La vicenda della Nazionale, la sola sul pianeta Terra che si inginocchia a seconda degli altri, accasciati se gli avversari lo fanno, in piedi in caso contrario, da una parte mi fa incazzare perché non è facile tenere a una squadra di gente così (eccetto i cinque che amo perché non hanno paura di dire no ad ogni forma di discriminazione, ossia gli atalantini Pessina e Toloi, il bergamasco Belotti, Bernardeschi ed Emerson Palmieri). Questa Nazionale è fatta per la gran parte da persone che dicono, tramite capitan Chiellini, di non condividere la battaglia del Black Lives Matter, ossia la lotta mondiale al razzismo. Altro che divise azzurre, avessero un minimo di coraggio, scenderebbero in campo con le camicie nere.

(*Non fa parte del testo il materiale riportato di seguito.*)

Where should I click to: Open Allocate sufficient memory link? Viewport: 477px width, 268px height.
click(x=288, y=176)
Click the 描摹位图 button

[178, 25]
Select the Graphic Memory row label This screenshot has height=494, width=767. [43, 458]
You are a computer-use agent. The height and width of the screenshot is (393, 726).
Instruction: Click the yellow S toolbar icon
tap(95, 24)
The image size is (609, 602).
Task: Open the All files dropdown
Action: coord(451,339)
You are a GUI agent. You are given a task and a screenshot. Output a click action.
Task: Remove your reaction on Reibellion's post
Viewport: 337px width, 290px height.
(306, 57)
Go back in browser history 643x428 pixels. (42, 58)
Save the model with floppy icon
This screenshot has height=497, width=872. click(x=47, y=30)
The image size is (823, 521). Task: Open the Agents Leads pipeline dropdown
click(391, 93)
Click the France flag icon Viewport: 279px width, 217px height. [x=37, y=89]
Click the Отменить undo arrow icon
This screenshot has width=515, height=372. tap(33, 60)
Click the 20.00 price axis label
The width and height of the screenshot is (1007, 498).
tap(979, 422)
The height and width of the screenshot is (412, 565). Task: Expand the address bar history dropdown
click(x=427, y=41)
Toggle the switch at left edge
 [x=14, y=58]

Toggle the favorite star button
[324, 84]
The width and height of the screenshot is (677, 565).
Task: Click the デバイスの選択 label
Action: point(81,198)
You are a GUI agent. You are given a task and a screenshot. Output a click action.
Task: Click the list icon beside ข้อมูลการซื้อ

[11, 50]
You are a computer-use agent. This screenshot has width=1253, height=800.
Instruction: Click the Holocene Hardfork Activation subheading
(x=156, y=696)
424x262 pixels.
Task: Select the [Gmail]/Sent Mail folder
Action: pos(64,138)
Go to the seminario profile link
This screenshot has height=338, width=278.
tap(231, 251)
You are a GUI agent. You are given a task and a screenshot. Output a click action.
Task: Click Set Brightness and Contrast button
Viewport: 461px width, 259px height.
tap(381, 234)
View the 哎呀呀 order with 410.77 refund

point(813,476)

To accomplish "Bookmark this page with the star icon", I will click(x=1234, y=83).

Eppure venerdì alle 21 gli italioti del pallone si inginocchieranno perché lo farà il Belgio di Lukaku, “per solidarietà” dicono. Aggiungo io: a una sacrosanta battaglia sostenuta da tanti campioni, ma che gli azzurri non approvano. E non ne spiegano il motivo, che siano razzisti, che siano seguaci del suprematismo bianco, che siano contro le minoranze? Che siano, insomma, come quelli a cui fa tanto incazzare il Black Lives Matter, la rivendicazione mia e di un sacco di gente che tutti siamo uguali e ne abbiamo piene le palle di chi fa differenze?
Quindi Chiellini e compagni mi fanno arrabbiare, ma pure mi mettono addosso un’immensa tenerezza. Loro, così grandi e grossi, con palate di soldi in banca, mi fanno ricordare l’inizio della mia adolescenza, soprattutto una frase sempre ricorrente quando facevo le scuole medie, un mantra di mia mamma, “ma, Matteo, se i tuoi amici si buttano dal ponte, ti butti anche tu?”.
Cambiandola quell’attimo, resta che i nostri eroi sono messi uguali a me appena compiuti i dodici anni. “Ma se gli avversari si inginocchiano, ti inginocchi anche tu?”, direbbe mia madre, la famosa Valeria, se fosse il ct Mancini a Chiellini e compagni.